# DOCUMENT SEGMENT
- Born: Naas, County Kildare, Ireland
- Education: Dublin City University; National University of Ireland;
- Occupations: Newsreader; journalist;
- Notable credits: The Sligo Champion; TV3 News; BBC News;

= Jenny McCudden =

Irish journalist

Jenny McCudden is an Irish journalist, newspaper editor, author and television producer. Having started her career in print journalism, she moved into broadcasting, working on both radio and television. Her credits include presenting news reports and programmes for BBC News in the United Kingdom, and TV3 News in Ireland, where she was the station's Western Correspondent for several years. After her return to the newspaper industry in early 2012, The Sligo Champion appointed her as its editor in July of that year, making her the first woman to occupy that position. McCudden is the author of Impact: The Human Stories Behind Ireland's Road Tragedies, a book concerning people affected by road fatalities in Ireland, which was later turned into a documentary for TV3, presented by Gay Byrne. She has also written fiction and poetry, having her work published as part of an anthology and in The Irish Times.

==Career==
McCudden is from Naas, County Kildare. After studying Journalism and French at Dublin City University she went on to complete an MA in Writing at the National University of Ireland in Galway. Starting as a local reporter she worked for the Westmeath-Offaly Independent in Athlone and Midlands Radio 3 in Tullamore. She later joined the Sunday World, and in 2012 was briefly a reporter with the Irish Sun.

With the launch of TV3 in 1998, McCudden was one of the original reporters on the broadcaster's news programme, TV3 News, before later moving to Great Britain to work at the BBC. Based at various times in both Birmingham and London, she was a producer and reporter for BBC News, but after five years with the Corporation she returned to TV3 News in 2006, where she became their Western Correspondent. She left the broadcaster in 2012, returning to print journalism, and later that year took up the role of editor at The Sligo Champion. In doing so, McCudden became the first woman to edit the newspaper since its foundation in 1836, and the first editor not to have previously been employed there.

She wrote her first book, Impact: The Human Stories Behind Ireland's Road Tragedies, after witnessing numerous road traffic accidents throughout her journalistic career: "I've been working as a correspondent for TV3 for the past number of years and I come across road fatalities far too regularly. It's in the nature of my job to be at the scene of horrible smashes, often soon after they've happened." The book led to controversy following an edition of RTÉ One's The Late Late Show in February 2010 in which her TV3 colleagues perceived she had been snubbed by Raidió Teilifís Éireann (RTÉ) because she was employed by a rival broadcaster. McCudden was in the audience, and her book was mentioned by host Ryan Tubridy following a segment about drink driving, but her presence itself was ignored. However, speaking to the Evening Herald some days later, she dismissed claims of broadcaster rivalry: "He [Ryan Tubridy] mentioned my name, the book's name and the publishers at least three times. I have no issues with Ryan. The aim of the book is to save lives, which is much more important in the bigger picture."

# DATASET RECORDS
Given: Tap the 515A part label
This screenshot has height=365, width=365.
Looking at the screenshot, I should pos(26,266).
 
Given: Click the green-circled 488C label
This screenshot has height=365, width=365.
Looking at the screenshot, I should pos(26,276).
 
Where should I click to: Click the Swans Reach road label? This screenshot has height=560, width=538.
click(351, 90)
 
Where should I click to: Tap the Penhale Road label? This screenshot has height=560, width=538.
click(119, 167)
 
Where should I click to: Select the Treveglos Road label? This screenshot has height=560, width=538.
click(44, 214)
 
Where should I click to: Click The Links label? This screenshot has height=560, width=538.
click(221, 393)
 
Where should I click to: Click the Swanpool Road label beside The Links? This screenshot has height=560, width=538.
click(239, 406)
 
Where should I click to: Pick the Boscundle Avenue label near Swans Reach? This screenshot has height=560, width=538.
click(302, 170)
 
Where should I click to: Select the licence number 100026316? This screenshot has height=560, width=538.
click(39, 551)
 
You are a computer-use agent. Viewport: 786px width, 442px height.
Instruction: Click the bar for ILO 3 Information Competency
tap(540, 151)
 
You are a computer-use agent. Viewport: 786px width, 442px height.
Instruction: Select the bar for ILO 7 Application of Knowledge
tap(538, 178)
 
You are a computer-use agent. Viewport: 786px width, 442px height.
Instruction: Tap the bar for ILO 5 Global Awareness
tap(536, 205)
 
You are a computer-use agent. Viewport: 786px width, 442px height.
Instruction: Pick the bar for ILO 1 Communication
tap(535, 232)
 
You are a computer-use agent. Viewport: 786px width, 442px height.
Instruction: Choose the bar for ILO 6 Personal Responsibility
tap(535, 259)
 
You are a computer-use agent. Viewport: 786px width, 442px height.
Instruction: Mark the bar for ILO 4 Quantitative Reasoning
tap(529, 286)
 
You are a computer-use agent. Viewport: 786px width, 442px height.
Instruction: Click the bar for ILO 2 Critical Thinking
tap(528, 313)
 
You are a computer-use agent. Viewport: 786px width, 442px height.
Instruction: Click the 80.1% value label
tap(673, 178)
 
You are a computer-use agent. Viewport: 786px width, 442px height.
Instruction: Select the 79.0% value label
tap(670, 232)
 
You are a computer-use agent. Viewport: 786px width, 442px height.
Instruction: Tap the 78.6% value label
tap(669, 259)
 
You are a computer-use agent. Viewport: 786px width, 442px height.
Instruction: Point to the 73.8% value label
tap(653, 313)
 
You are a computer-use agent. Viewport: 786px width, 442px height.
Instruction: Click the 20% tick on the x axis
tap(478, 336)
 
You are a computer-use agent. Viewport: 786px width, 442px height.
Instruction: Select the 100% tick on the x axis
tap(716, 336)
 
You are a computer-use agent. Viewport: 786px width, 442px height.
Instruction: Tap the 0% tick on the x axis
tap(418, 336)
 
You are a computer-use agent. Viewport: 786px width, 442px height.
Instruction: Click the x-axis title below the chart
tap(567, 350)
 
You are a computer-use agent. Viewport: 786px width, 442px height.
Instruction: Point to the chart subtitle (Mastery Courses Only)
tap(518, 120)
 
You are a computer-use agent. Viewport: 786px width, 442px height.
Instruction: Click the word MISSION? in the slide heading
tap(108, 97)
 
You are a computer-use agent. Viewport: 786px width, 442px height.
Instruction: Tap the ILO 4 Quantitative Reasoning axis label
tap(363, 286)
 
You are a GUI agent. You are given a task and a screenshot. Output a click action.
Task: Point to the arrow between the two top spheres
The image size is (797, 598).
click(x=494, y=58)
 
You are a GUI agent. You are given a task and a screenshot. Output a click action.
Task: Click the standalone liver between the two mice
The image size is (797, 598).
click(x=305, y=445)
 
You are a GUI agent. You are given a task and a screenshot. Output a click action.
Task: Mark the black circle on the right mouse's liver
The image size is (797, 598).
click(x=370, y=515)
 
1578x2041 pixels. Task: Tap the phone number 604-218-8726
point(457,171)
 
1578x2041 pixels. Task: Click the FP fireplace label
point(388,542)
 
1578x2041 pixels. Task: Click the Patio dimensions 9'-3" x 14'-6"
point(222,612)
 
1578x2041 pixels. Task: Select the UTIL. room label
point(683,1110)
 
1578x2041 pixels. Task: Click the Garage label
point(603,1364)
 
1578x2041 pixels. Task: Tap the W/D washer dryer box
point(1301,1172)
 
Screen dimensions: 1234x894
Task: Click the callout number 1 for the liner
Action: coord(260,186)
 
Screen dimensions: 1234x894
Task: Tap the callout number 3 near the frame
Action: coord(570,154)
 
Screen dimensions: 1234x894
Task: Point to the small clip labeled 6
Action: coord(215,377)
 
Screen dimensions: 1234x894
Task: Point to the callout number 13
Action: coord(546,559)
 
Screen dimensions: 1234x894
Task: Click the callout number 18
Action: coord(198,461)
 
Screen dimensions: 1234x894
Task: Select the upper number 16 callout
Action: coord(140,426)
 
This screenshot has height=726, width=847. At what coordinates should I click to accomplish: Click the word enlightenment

# LIST OF TASKS
1. Translate this sentence from the Jenny McCudden article into Spanish: "She left the broadcaster in 2012, returning to print journalism, and later that year took up the role of editor at The Sligo Champion."
2. Carry the article on Jenny McCudden forward, starting after its final sentence.

# THE RESULTS
1. Dejó la cadena en 2012, regresó al periodismo impreso y, más tarde ese mismo año, asumió el cargo de editora de The Sligo Champion.

2.
In March 2010, McCudden worked with veteran broadcaster and television presenter Gay Byrne on a TV3 documentary based on her book. The two-part programme, Impact: Tragedy on Irish Roads was aired by the channel in March 2010. The film featured interviews with the relatives of people killed in road traffic accidents, as well as some of those who had survived. Byrne, who is chair of the Road Safety Authority was keen to present the programme after McCudden sent him a copy of her book and TV3 decided to make the documentary. News of her collaboration with Byrne inspired an edition of the satirical My Week column, a feature in The Times written in the form of a fictional diary detailing her experience. It appeared on 6 March 2010.

She has also written fiction and poetry, contributing some of her work to Three Times Daily, an anthology of short fiction and poetry published in 2010. One of her stories, titled "Fallow", was published in The Irish Times in December 2011. She was a featured reader at the 2009 Cúirt International Festival of Literature.

==Television==

- TV3 News (1998–2001, 2006–2012)
- BBC News (2001–2006)
- Impact: Tragedy on Irish Roads (2010)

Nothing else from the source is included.